**Exercise set:**
A) Summarize the passage on measuring TTFB in two sentences.
B) Reproduce the stretch of the passage on measuring TTFB from "Several methods produce" through "for crawl efficiency.".

**Supplied passage:**
- Opening Delimiter -

Several methods produce reliable TTFB measurements. Google PageSpeed Insights shows TTFB in its timing breakdown alongside other Core Web Vitals. WebPageTest provides the most detailed view, breaking down DNS, connection, SSL, and server processing time separately in its waterfall view. Chrome DevTools Network tab shows TTFB for each request when you hover over any request in the Timing column. The curl command line tool with timing flags such as curl -o /dev/null -s -w '%{time_starttransfer}' URL provides a quick check from any terminal. Google Search Console Crawl Stats shows TTFB as Googlebot experiences it, which is what matters for crawl efficiency.

- Closing Delimiter -

**Data section:**
- Opening Delimiter -

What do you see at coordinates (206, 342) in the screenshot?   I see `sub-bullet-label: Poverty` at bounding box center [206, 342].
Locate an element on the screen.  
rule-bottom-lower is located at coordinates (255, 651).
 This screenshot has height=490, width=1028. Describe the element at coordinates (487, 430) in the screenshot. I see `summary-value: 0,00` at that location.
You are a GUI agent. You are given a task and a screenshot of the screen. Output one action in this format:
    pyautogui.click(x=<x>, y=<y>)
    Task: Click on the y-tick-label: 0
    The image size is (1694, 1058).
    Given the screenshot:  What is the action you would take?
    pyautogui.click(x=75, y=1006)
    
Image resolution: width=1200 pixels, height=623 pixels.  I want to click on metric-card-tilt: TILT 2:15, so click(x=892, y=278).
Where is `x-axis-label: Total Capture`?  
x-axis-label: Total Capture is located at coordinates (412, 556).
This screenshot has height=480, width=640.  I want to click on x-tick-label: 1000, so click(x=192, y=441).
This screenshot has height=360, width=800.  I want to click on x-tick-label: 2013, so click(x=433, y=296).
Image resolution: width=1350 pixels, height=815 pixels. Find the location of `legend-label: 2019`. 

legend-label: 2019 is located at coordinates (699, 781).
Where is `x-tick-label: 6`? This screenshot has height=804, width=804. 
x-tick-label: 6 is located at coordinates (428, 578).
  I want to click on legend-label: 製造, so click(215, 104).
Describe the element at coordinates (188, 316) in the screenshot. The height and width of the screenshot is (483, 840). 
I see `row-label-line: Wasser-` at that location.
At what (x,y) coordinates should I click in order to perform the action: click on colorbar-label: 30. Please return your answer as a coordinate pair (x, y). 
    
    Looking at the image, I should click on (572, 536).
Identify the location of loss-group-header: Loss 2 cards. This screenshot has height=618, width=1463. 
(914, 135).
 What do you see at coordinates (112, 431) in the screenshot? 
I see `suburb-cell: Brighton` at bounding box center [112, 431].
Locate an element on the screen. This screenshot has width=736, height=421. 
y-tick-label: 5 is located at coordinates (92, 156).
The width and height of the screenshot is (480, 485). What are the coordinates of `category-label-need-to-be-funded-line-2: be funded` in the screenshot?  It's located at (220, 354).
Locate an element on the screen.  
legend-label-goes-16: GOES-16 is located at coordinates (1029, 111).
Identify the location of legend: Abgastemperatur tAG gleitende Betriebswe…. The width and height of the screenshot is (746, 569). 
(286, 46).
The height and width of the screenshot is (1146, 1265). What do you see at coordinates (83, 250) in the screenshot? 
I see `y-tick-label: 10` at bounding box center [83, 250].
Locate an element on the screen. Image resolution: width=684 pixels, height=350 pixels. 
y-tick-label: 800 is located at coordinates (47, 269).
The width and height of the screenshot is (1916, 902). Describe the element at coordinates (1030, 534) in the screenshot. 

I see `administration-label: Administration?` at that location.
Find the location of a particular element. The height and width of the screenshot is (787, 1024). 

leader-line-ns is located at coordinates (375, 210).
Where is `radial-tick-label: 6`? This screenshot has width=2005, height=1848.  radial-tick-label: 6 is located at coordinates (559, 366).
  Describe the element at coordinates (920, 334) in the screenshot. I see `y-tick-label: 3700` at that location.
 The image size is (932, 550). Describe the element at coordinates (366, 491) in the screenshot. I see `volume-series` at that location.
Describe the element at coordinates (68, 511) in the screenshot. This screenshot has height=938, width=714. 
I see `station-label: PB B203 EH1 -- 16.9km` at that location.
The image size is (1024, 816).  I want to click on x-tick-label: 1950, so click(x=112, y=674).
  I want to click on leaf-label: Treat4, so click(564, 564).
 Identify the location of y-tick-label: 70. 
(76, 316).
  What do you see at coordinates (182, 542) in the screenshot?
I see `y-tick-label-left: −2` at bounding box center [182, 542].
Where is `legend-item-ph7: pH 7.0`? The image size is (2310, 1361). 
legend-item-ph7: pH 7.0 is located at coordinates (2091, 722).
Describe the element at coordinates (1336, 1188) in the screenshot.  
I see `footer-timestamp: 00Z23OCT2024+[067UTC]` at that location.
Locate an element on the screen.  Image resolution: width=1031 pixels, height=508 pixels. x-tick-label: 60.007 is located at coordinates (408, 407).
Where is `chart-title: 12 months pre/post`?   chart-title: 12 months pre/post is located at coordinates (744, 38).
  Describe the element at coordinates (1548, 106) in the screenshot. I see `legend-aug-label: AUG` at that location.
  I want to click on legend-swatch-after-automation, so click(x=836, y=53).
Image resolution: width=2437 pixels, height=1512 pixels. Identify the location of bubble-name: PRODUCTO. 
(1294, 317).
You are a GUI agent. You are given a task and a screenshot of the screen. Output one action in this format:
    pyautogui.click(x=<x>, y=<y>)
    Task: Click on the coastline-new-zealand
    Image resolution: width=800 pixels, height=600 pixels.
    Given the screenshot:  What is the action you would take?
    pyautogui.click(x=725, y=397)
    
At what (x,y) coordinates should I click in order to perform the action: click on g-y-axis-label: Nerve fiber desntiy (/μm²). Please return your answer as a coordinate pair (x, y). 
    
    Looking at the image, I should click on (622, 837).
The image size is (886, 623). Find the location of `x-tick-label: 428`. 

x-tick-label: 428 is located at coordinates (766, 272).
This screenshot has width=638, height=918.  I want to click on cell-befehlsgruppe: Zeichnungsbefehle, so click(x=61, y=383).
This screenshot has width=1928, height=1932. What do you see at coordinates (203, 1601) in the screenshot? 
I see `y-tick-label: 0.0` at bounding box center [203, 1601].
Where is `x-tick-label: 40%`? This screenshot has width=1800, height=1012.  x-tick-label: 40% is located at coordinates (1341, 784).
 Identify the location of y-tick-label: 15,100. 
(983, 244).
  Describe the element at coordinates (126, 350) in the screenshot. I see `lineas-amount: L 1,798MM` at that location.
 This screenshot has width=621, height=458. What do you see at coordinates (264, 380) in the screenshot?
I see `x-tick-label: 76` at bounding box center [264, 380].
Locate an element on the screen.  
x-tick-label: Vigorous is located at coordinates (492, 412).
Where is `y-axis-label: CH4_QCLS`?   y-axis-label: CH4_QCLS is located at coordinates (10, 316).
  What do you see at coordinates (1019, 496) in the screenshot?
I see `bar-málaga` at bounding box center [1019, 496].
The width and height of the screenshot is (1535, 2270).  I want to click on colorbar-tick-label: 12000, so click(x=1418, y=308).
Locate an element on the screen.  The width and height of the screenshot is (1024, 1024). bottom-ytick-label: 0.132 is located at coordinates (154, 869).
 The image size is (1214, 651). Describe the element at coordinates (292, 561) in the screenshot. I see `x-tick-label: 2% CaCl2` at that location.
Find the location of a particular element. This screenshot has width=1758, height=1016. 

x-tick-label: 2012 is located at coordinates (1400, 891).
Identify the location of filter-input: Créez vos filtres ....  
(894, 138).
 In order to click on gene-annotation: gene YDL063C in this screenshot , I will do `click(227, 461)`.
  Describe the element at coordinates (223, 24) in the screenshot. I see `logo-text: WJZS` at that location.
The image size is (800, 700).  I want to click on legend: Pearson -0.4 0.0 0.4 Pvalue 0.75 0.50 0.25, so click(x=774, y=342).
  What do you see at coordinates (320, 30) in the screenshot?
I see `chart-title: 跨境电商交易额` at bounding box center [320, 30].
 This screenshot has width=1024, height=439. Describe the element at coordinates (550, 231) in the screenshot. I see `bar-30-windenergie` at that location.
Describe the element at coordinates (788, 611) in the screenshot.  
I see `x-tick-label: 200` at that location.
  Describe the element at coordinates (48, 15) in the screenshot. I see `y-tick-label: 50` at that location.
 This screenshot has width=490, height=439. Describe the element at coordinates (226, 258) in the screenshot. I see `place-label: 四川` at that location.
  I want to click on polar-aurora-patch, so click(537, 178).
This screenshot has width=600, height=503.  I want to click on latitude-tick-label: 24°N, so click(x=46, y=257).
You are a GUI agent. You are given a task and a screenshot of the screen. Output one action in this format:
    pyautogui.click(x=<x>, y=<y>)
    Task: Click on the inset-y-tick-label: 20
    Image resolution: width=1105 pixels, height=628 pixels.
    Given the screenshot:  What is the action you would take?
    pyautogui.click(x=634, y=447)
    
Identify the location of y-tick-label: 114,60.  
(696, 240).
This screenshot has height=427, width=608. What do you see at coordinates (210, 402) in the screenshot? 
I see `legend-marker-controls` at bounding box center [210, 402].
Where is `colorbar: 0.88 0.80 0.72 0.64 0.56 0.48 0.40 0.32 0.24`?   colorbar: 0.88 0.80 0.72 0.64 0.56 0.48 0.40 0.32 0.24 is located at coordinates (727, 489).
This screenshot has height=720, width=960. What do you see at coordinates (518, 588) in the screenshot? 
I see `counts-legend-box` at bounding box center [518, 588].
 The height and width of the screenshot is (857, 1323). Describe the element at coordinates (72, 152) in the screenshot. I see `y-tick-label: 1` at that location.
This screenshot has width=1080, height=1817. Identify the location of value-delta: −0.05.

- Closing Delimiter -

**Solutions for each task:**
A) Reliable TTFB measurements come from several tools, including Google PageSpeed Insights, WebPageTest, the Chrome DevTools Network tab, and the curl command with timing flags. WebPageTest gives the most detailed view by separating DNS, connection, SSL, and server processing time, and Google Search Console Crawl Stats shows TTFB as Googlebot experiences it, which is what matters for crawl efficiency.

B)
Several methods produce reliable TTFB measurements. Google PageSpeed Insights shows TTFB in its timing breakdown alongside other Core Web Vitals. WebPageTest provides the most detailed view, breaking down DNS, connection, SSL, and server processing time separately in its waterfall view. Chrome DevTools Network tab shows TTFB for each request when you hover over any request in the Timing column. The curl command line tool with timing flags such as curl -o /dev/null -s -w '%{time_starttransfer}' URL provides a quick check from any terminal. Google Search Console Crawl Stats shows TTFB as Googlebot experiences it, which is what matters for crawl efficiency.